I also wanted to do some barbell curls at this stage but I had been in the gym for an hour and a half, so decided to go home.

Do you think it'd be alright to do barbell curls at the end of the Tuesday workout (first workout of the week), the one where I'm supposed to be setting PRs? I'd like to be able to do this because the Saturday workout (third workout of the week) is too long as it is with all the core lifts and beach work. The only problem that I can think of is that too much volume on the Tuesday may affect my military press and deadlift on the Thursday... Thoughts?

Another thing I'm thinking about doing is doing my first two sets of pull-ups without a weight for as many reps as I can (usually about 8), and then only adding a weight for the third set.

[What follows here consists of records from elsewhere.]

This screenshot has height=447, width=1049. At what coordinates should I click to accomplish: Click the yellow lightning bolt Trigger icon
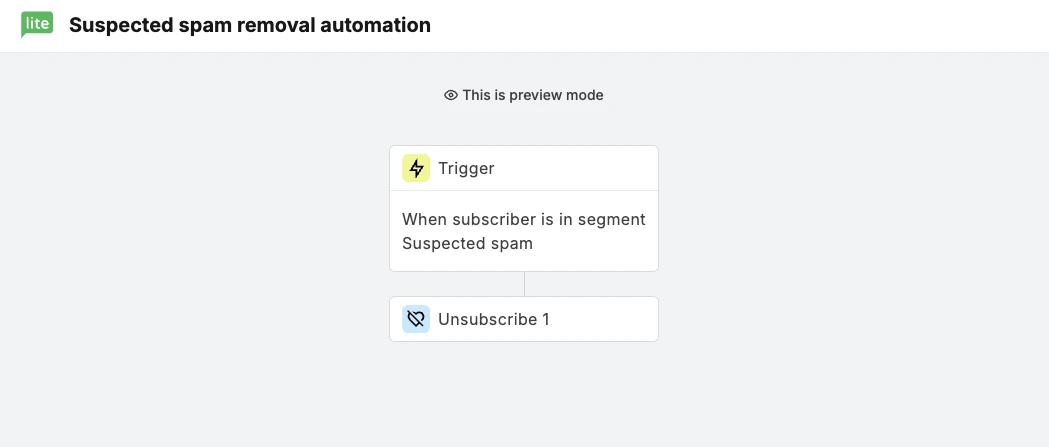point(416,168)
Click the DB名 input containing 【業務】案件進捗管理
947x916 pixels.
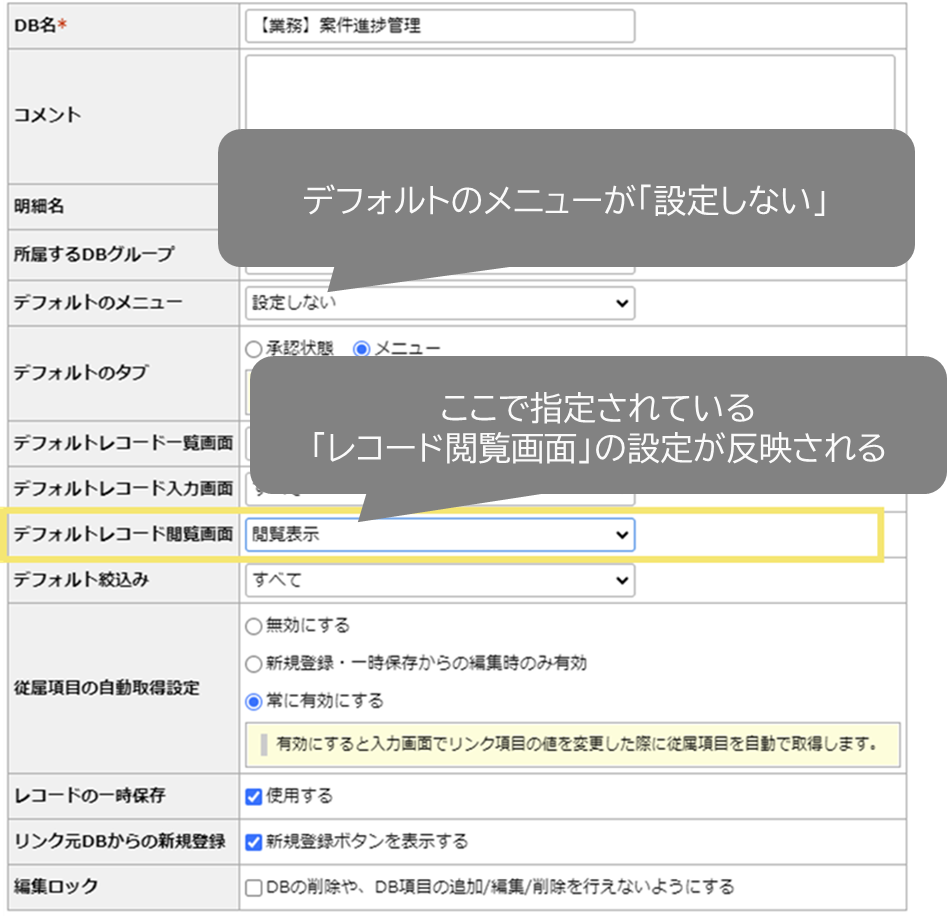[x=440, y=26]
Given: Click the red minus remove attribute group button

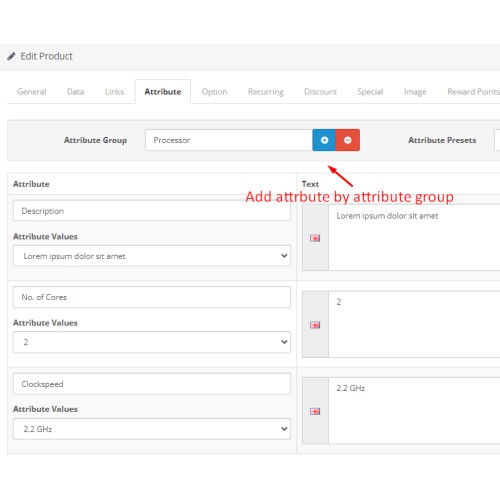Looking at the screenshot, I should click(x=348, y=140).
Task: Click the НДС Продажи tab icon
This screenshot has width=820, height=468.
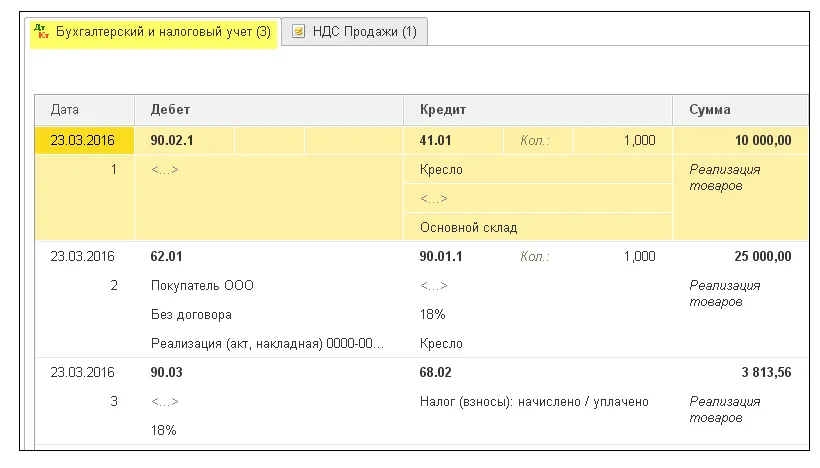Action: click(x=297, y=32)
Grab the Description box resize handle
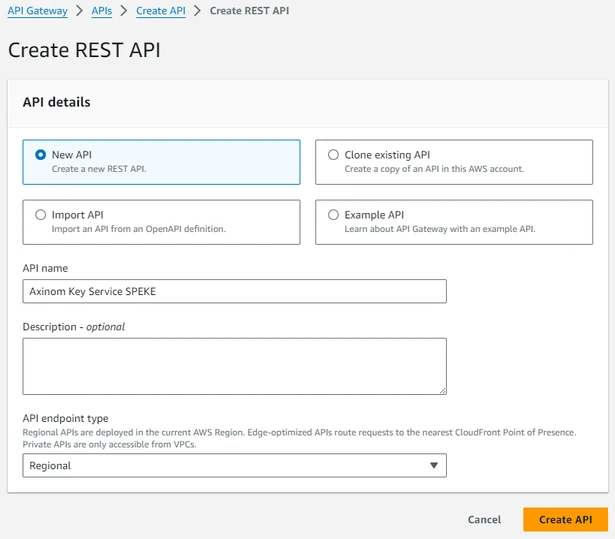Image resolution: width=615 pixels, height=539 pixels. click(441, 389)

So long as my other lifts are still progressing, does it matter if my pull-up weight goes down? I might also change my grip next week.
 
Hey, congrats on getting past that deadlift sticking point! I should take a leaf out of your book - quit complaining and get it done :)

On the military press, I think you need to be consistent however you do it. If you start using more leg drive from week to week, then that's going to detract from the benefit you get from increasing the weight. I do mine feet side by side, no leg drive, but with a very quick tempo.

On pullups, increasing the weight week to week is what makes you stronger, so doing more reps at a lighter weight probably isn't a good thing. Maybe someone else can offer a more experienced view than mine :)

Curls - I don't know, I don't do them. I'd have thought they might affect pullups if anything. Try them on Tuesday and see.